3. Reload Nginx: `sudo nginx -s reload` (or restart the site from the Local app).

**What changes when you apply these files**

| Scenario | Without snippets | With snippets |
|---|---|---|
| Direct URL to uploaded `.svg` | No CSP, no `X-Frame-Options` | Full security headers applied |
| Direct URL to uploaded `.php` disguised as SVG | PHP executes (server-dependent) | 403 Forbidden |
| WordPress attachment page for an SVG | Protected by plugin PHP headers | Protected by both PHP and server headers |
| SVG served via CDN pull / hotlink | No headers | Server headers applied before CDN caches the response |

= What is logged? =

The following event types are recorded:

* `upload_allowed` — SVG passed all checks
* `upload_sanitized` — SVG was cleaned before being saved
* `upload_blocked` — SVG was rejected
* `tag_removed` — A disallowed tag was stripped
* `attribute_removed` — A disallowed attribute was stripped
* `suspicious_payload` — A `javascript:` or similar payload was detected

= How do I view and manage logs? =

Go to **Settings → SVG Secure Support** and click the **Security Logs** tab. You can filter by severity (Info / Warning / Critical) and event type, and purge entries older than the configured retention period.

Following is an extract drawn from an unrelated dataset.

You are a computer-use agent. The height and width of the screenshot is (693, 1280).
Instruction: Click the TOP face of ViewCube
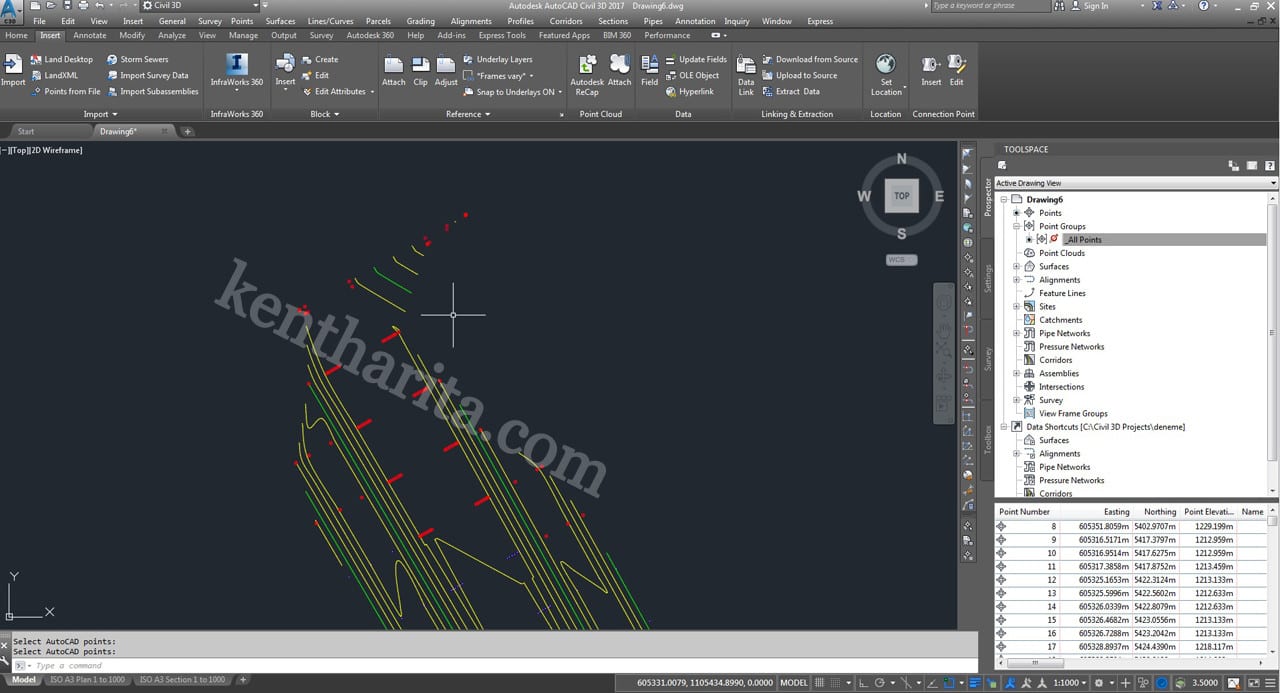point(901,196)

= Does the plugin work with Multisite? =

The plugin has not been tested on WordPress Multisite. Network-wide activation is not currently supported.

== Screenshots ==

1. **Settings tab** — Upload restrictions, sanitization options, CSP header, and logging configuration.
2. **Security Logs tab** — Paginated log viewer with severity and event-type filters.

== Changelog ==

= 1.0.0 =
* Initial release.
* Role-based upload access with multi-role selection; Administrators allowed by default.
* Five-check SVG validation pipeline (extension, MIME, size, node count, dimensions).
* DOM sanitization via enshrined/svg-sanitize with custom tag/attribute whitelists.
* XML comment stripping and enhanced string-level XSS payload scan as a final defense layer.
* Security event logging to WP debug log and database table.
* CSP, X-Content-Type-Options, and X-Frame-Options headers on SVG attachment pages.
* Tabbed admin UI with settings and security log viewer.
* Bundled Apache and Nginx upload-directory hardening snippets.

== Upgrade Notice ==

= 1.0.0 =
Initial release. No upgrade steps required.